Like UAMS, Baptist Health uses Epic. Baptist also subscribes to Surescripts, an information system that makes connections between pharmacies, doctors’ offices, hospitals and benefit managers possible, even those using different software systems. And the hospital also signed up for SimpleSHARE, a new, modified functionality SHARE offers to hospitals that already have health-information system programs in place. With SimpleSHARE, Baptist can exchange patient information with other providers through Surescripts.
“We are participating in SHARE, just not at the full level, and that’s because we have a set of tools that accomplish the same things,” said David House, chief information officer at Baptist Health. “We’re always looking for the best way to do things for our patients and our providers and that we can do the most cost-effectively.”
Greg Wolverton, chief information officer at ARCare in Jonesboro, is a proponent of SHARE.

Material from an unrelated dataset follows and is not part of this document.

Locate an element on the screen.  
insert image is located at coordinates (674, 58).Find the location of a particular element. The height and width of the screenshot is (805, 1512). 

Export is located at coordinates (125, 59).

“There are a lot of benefits to it, at least for us, other than just the most pragmatic ones of being able to share information and pull information back,” Wolverton said. “I think there’s things like the virtual health record, which we use as a failover in case our systems are down.”
Within a few weeks, Wolverton said, SHARE will make it possible for institutions like ARCare to submit immunizations in real time to the Arkansas Department of Health instead of having nurses enter that data.
“Time is money,” Wolverton said. “If you’re pulling data out, that’s less time that they have to spend doing the paperwork of health care and more time that they get to actually spend with the people providing health care. That’s the power of SHARE. It’s pretty cool — the technology is evolving more and more every day.”
Still, he said, for SHARE to be a truly statewide system, it will have to gain the support — and participation — of parties all over the state.
“I think what it needs is more maturity in terms of more time spent in bigger bites than in taking smaller bites and spending a lot of time on them,” Wolverton said.
Bartlett does not necessarily disagree.
“We were created under an executive order by Gov. [Mike] Beebe in 2010, and by statute we became a state agency in 2011, so SHARE has been stood up in the past five years,” she said. “We feel like we’ve made remarkable progress over the last couple of years in building up the exchange and in terms of reaching out to the health care community to let them know that we’re here. That said, there are still a lot of challenges that we have yet to overcome.”